The study’s findings, which indicate that OC use was significantly associated with the risk of T2DM, support the need for comprehensive information on OC use in health education programs. Specifically, it is crucial to enhance education on blood glucose management for women using OCs, enabling them to regularly monitor their health status (Gourdy, 2013). This approach helps women considering OC use make informed decisions and may contribute to the long-term prevention of T2DM (Lee et al., 2014).
Furthermore, the results of this study suggest the need for a multifaceted approach to mitigate the metabolic risks associated with OC use. Individuals who require oral contraceptive (OC) use should be advised to regularly monitor their blood glucose levels and insulin resistance (Kim et al., 2016). Additionally, ongoing health monitoring and management, including blood glucose control and guidance from healthcare professionals, are essential during OC use. Such approaches can provide personalized health management strategies to protect the metabolic health of women (Dawson et al., 2003).
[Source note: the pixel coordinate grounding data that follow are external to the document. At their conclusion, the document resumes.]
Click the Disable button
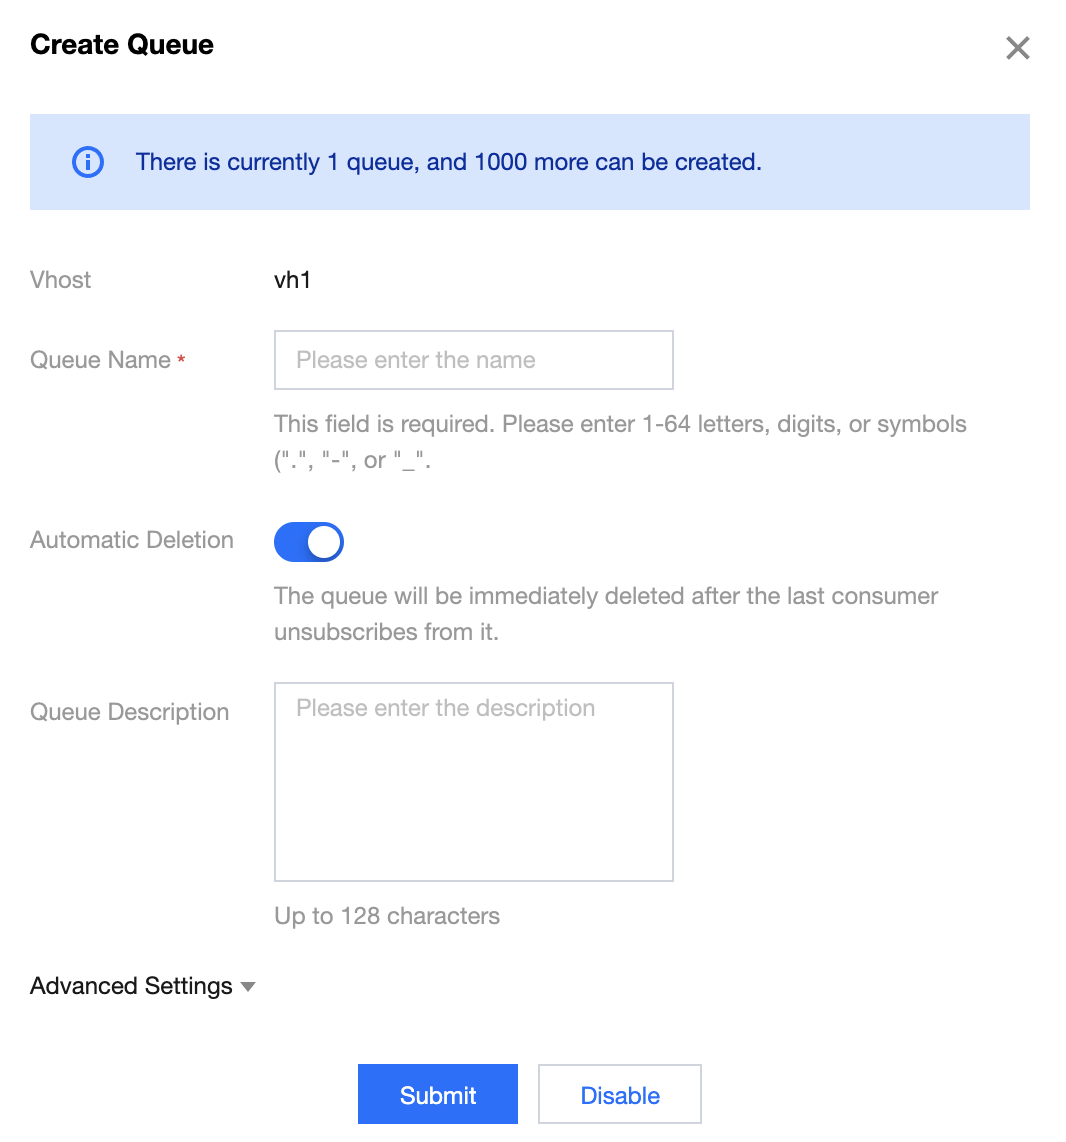This screenshot has height=1142, width=1066. (620, 1094)
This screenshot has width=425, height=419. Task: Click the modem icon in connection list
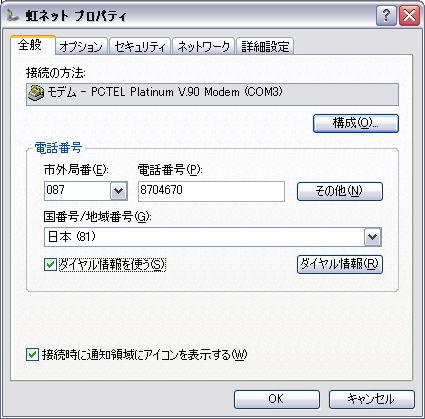[36, 93]
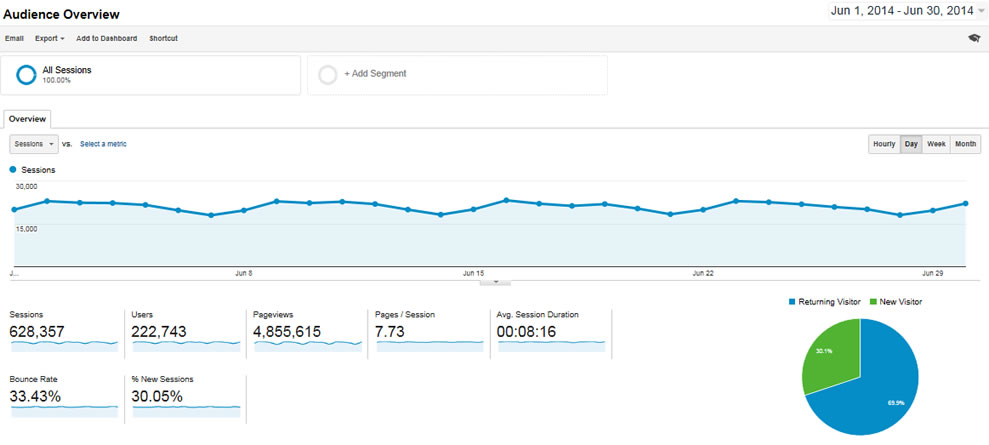Open the Export dropdown menu
989x445 pixels.
(x=50, y=38)
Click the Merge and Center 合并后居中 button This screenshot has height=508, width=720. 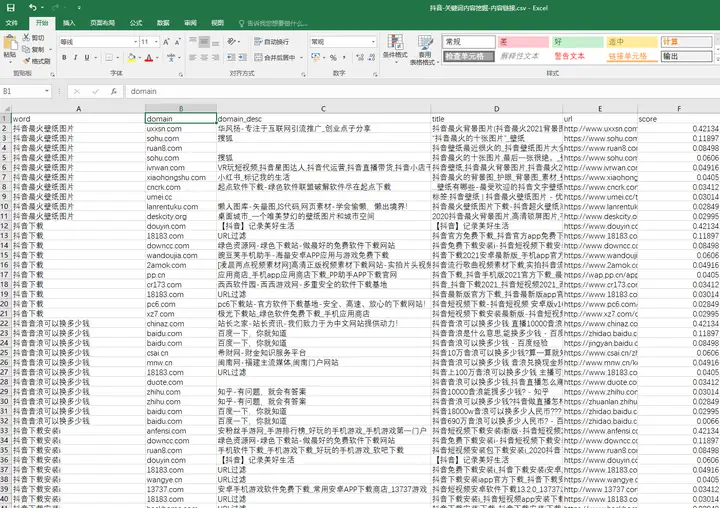click(x=275, y=57)
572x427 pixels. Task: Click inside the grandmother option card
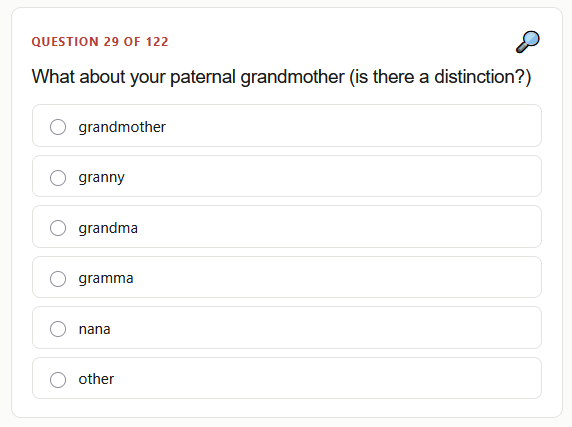pyautogui.click(x=287, y=126)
From a public health policy perspective, this study clarifies the health risks associated with OC use, providing foundational data for developing policies aimed at promoting health across the female life course. This includes supporting women in thoroughly considering their health status and potential risks when choosing contraceptive methods. Moreover, the findings of this study can be utilized in public health campaigns to raise awareness about the metabolic risks associated with OC use.
Finally, this study highlights the importance of managing women’s metabolic health by investigating the association between OC use and T2DM incidence. Future research should further explore the relationship between different types of OC use and T2DM across diverse populations, contributing to the development of more comprehensive health education programs.
Ⅴ. Conclusion
In conclusion, this study provides evidence of the association between the use of OCs and an increased risk of developing T2DM in women, using the most recent KNHANES data. Nonetheless, future studies are needed to further explore the underlying mechanisms behind this association and to investigate the impact of different types and dosages, as well as the duration of OC use, on the risk of T2DM. Furthermore, additional research could also investigate potential strategies for reducing the risk of T2DM among women who use OCs, which could ultimately contribute to improving the health outcomes for this population.